(Screenshot grounding data)
___

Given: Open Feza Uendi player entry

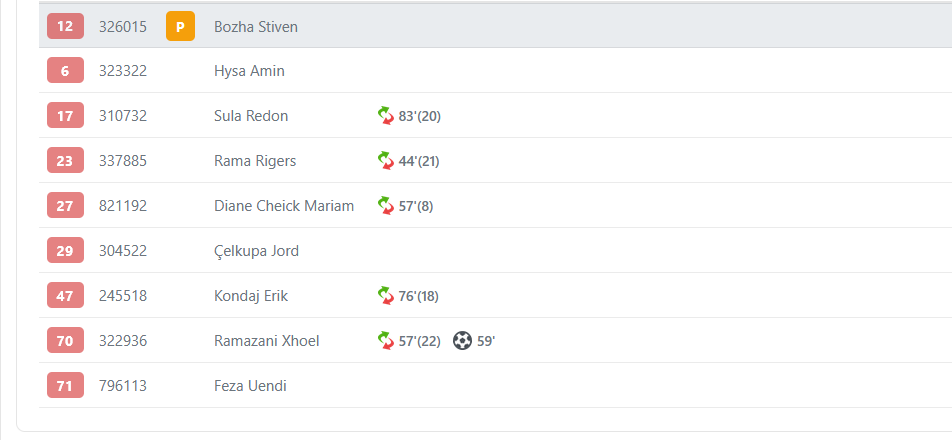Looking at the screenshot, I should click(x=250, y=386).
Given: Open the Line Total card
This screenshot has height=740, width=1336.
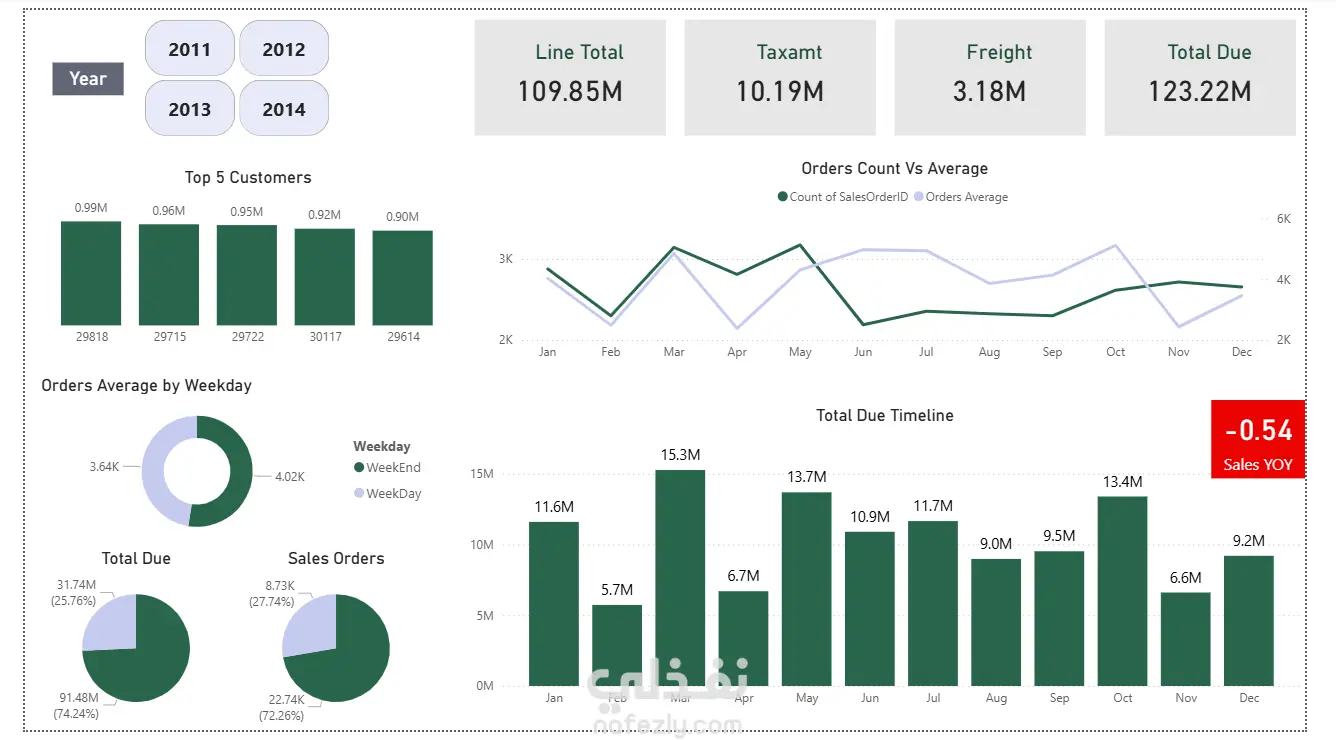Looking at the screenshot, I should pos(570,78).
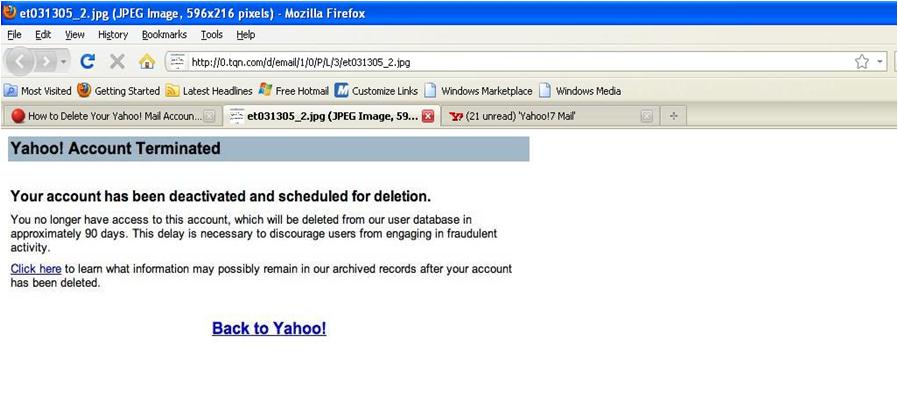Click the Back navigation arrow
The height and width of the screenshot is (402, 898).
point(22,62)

___

DIRECTIONS FOR THIS TASK → Please return, exactly and with pictures omitted, the lines from the line holding "Given: Open the Line Total card" through the end of the data above, inclusive.

RESPONSE TO THE TASK →
Given: Open the Line Total card
This screenshot has height=740, width=1336.
Looking at the screenshot, I should pos(570,78).
Click the Back navigation arrow
The height and width of the screenshot is (402, 898).
point(22,62)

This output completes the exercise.